Repeat the records below exactly, beginning at the first line and finishing with the line that contains "View Full Calendar (211, 2221)".

┄┄┄┄┄┄

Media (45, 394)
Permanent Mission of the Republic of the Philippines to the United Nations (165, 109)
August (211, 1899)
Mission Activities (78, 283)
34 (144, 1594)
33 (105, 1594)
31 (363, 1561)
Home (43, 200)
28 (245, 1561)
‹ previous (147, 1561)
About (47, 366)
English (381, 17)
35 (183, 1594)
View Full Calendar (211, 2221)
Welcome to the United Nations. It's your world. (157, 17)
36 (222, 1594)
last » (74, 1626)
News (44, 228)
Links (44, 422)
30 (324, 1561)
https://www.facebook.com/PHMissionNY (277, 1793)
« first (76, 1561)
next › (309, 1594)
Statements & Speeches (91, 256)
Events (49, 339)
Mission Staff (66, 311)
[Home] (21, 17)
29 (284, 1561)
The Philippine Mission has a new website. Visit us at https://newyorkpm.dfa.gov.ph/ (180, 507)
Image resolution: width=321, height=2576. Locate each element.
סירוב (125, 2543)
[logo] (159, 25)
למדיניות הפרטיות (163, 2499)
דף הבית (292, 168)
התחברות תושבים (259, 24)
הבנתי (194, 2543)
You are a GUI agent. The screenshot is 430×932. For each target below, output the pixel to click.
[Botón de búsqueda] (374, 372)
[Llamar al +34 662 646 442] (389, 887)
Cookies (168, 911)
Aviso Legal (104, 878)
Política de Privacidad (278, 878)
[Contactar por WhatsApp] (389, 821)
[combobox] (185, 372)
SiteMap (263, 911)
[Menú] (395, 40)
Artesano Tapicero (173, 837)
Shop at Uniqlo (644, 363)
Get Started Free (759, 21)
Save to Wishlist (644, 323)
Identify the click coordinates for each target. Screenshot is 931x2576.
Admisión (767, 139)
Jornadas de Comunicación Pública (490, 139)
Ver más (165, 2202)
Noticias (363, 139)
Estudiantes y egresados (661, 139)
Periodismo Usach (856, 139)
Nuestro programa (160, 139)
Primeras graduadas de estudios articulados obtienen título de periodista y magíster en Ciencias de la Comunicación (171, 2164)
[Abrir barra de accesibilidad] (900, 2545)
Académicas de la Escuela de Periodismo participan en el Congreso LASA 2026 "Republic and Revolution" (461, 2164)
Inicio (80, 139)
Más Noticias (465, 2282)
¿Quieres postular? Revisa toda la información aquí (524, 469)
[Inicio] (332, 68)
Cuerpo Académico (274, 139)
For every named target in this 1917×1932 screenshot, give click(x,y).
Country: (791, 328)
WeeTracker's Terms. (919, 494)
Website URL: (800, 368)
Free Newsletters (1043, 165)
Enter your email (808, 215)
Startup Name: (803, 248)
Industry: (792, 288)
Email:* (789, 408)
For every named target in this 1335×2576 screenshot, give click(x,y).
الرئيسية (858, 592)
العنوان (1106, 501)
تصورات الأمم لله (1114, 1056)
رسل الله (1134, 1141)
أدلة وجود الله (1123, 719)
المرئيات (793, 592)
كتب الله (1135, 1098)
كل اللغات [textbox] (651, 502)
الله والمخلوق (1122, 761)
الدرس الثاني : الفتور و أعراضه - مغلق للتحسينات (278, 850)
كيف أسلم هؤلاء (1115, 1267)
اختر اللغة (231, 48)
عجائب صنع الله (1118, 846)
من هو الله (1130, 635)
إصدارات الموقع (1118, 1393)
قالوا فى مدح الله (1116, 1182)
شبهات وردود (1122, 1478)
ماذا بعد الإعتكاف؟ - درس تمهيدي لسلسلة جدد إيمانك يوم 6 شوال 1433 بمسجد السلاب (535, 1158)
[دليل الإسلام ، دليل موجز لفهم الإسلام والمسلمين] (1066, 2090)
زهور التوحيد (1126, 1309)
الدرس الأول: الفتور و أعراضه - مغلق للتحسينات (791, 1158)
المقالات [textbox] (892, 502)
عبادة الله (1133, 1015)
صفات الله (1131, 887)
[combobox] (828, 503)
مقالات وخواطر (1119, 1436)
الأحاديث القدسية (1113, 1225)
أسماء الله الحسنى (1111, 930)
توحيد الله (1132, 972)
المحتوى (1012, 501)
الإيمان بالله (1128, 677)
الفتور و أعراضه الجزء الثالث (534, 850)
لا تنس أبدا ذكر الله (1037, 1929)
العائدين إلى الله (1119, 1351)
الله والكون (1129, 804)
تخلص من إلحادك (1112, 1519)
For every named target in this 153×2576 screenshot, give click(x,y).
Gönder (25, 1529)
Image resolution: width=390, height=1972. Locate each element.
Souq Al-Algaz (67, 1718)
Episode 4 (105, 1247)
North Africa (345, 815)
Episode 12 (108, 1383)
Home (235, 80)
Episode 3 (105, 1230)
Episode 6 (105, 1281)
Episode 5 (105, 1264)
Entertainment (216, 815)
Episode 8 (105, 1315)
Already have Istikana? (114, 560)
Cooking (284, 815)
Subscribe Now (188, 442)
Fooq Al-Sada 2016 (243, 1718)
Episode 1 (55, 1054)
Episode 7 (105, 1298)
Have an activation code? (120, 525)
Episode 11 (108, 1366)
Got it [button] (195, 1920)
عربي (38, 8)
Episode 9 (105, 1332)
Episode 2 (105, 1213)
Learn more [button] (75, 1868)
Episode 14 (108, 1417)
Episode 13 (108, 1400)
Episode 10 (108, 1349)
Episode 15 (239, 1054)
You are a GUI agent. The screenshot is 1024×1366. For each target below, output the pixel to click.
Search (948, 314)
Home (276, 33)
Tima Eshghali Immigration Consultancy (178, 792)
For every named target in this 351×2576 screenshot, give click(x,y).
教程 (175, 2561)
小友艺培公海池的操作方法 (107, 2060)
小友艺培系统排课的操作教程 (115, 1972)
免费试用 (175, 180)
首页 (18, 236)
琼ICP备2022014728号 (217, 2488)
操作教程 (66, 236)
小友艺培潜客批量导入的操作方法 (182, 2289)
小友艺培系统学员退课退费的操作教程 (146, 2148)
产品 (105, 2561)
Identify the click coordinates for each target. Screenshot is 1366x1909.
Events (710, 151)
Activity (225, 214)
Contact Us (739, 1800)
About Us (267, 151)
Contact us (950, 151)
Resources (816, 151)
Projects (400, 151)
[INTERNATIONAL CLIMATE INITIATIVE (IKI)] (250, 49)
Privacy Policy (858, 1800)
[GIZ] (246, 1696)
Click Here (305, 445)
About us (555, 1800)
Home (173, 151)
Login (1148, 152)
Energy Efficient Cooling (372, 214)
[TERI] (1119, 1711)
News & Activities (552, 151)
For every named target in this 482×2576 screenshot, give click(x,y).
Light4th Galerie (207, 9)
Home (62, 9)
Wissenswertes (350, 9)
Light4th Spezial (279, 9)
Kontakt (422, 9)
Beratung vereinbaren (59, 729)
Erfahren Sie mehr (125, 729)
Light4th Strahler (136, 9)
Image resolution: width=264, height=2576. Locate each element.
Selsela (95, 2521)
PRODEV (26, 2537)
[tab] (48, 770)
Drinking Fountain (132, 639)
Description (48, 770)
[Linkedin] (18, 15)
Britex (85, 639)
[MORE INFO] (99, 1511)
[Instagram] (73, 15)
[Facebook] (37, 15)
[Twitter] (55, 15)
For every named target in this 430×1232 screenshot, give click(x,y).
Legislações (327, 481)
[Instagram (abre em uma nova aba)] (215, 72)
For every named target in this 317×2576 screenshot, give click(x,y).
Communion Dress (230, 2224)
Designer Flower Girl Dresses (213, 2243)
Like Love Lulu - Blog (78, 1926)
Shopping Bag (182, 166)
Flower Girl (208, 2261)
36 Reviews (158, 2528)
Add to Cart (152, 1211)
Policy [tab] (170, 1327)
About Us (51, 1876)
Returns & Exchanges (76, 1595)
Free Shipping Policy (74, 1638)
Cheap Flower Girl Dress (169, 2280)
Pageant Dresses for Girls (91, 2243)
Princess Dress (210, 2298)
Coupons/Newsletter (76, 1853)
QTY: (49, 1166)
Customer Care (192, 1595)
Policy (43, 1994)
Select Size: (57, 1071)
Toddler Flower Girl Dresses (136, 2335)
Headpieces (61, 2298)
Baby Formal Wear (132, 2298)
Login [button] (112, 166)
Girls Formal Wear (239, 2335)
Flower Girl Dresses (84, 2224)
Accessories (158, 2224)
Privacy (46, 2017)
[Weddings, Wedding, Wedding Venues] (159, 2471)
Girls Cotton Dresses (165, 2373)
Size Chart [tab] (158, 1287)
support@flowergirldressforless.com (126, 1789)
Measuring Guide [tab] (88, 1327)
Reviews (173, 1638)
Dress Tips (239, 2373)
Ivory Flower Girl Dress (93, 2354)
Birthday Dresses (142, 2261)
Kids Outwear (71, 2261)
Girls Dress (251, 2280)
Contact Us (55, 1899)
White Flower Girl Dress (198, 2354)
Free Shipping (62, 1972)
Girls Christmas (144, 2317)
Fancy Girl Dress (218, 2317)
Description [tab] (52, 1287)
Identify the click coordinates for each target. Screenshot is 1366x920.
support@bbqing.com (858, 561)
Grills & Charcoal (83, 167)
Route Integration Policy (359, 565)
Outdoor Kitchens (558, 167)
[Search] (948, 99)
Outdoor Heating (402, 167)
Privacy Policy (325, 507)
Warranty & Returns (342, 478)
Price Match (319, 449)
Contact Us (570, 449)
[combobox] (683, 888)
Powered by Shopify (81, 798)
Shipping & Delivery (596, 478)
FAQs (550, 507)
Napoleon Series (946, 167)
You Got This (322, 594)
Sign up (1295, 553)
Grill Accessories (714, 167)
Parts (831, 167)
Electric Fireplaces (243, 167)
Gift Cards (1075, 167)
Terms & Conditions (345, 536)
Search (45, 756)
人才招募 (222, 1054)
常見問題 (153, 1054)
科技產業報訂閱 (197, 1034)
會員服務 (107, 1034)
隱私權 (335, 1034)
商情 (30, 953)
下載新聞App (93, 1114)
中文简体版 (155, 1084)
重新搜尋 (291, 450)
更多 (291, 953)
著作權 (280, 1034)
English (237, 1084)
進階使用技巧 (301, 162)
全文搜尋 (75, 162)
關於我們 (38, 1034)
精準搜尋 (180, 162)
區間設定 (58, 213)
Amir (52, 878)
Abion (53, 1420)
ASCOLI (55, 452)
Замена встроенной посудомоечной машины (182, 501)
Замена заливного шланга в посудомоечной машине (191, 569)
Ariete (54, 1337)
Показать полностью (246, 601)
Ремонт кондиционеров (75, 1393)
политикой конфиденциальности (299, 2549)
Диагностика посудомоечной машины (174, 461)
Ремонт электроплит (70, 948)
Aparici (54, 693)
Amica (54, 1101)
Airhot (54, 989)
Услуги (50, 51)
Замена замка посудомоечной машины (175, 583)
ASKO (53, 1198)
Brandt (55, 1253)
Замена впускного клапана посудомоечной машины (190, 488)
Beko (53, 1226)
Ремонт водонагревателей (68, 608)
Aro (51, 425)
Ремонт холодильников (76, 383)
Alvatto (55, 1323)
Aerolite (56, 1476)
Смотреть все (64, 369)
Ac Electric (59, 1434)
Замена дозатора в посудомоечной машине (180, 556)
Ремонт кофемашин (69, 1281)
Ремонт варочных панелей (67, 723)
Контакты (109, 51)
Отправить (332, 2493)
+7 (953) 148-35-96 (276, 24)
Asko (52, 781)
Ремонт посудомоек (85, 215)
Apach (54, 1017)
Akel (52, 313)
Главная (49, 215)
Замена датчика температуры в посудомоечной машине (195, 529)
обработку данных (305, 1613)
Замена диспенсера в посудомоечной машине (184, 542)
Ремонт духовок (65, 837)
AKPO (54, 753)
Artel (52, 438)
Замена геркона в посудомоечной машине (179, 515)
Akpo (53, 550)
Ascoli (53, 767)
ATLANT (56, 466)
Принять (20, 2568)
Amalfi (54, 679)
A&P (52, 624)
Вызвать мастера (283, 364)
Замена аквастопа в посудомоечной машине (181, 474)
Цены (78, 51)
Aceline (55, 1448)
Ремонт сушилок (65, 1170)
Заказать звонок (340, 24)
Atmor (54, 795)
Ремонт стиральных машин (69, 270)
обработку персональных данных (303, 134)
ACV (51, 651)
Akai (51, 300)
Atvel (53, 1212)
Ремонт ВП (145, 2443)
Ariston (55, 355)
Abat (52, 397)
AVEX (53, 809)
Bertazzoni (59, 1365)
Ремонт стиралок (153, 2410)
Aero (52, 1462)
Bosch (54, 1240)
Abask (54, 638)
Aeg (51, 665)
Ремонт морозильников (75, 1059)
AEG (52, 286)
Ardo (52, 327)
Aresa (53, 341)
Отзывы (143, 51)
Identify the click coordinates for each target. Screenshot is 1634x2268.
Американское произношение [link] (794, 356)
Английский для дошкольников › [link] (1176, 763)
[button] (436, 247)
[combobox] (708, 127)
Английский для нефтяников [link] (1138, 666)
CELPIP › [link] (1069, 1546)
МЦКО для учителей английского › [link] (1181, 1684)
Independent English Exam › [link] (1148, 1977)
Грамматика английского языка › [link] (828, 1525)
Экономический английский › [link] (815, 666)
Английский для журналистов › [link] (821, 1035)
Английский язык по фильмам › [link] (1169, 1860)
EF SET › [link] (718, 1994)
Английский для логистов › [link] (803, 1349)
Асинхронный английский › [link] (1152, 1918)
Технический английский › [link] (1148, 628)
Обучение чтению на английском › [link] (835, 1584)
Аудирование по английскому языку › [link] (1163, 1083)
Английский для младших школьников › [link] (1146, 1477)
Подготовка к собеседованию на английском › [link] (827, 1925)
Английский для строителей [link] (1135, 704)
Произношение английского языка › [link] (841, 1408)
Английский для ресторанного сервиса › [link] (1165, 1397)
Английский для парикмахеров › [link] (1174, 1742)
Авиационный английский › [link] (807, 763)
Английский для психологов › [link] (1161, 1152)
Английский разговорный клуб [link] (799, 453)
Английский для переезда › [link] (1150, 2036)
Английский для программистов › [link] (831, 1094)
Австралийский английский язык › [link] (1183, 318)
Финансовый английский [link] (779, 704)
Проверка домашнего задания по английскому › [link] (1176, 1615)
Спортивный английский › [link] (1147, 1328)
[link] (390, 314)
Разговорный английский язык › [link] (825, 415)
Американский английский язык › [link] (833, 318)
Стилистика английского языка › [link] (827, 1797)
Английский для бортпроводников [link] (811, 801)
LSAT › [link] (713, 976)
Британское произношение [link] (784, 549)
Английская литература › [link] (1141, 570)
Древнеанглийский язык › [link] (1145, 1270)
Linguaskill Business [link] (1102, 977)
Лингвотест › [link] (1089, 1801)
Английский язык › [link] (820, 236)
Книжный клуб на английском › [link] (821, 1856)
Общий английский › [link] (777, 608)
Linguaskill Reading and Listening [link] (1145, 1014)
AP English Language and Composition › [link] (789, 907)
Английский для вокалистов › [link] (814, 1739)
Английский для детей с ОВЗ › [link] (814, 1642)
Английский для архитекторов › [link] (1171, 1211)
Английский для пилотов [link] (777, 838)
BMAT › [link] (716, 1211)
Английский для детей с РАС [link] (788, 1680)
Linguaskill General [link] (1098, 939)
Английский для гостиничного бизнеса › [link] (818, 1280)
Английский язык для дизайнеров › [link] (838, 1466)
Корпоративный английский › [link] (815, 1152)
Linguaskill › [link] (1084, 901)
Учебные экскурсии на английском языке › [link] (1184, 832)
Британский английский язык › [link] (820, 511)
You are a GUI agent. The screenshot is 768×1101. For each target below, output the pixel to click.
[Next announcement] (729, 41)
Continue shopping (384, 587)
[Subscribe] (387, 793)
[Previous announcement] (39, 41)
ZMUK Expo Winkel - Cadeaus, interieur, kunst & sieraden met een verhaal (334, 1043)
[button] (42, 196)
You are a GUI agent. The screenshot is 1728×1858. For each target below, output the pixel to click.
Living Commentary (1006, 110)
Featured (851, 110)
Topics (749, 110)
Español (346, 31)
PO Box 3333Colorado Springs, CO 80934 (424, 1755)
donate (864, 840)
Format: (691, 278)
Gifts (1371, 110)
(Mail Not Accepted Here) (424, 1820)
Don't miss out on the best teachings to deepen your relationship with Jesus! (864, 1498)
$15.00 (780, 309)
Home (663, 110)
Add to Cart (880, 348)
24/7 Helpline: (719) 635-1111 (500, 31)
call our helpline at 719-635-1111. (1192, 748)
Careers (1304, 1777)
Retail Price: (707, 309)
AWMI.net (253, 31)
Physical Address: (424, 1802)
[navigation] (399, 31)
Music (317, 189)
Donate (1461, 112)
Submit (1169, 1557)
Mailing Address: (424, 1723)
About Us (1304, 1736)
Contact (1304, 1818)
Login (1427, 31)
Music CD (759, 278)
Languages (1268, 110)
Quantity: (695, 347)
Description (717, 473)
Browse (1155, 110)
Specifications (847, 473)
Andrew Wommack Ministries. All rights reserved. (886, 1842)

┄┄┄┄┄┄

**EXERCISE SOLUTION**
Media (45, 394)
Permanent Mission of the Republic of the Philippines to the United Nations (165, 109)
August (211, 1899)
Mission Activities (78, 283)
34 (144, 1594)
33 (105, 1594)
31 (363, 1561)
Home (43, 200)
28 (245, 1561)
‹ previous (147, 1561)
About (47, 366)
English (381, 17)
35 (183, 1594)
View Full Calendar (211, 2221)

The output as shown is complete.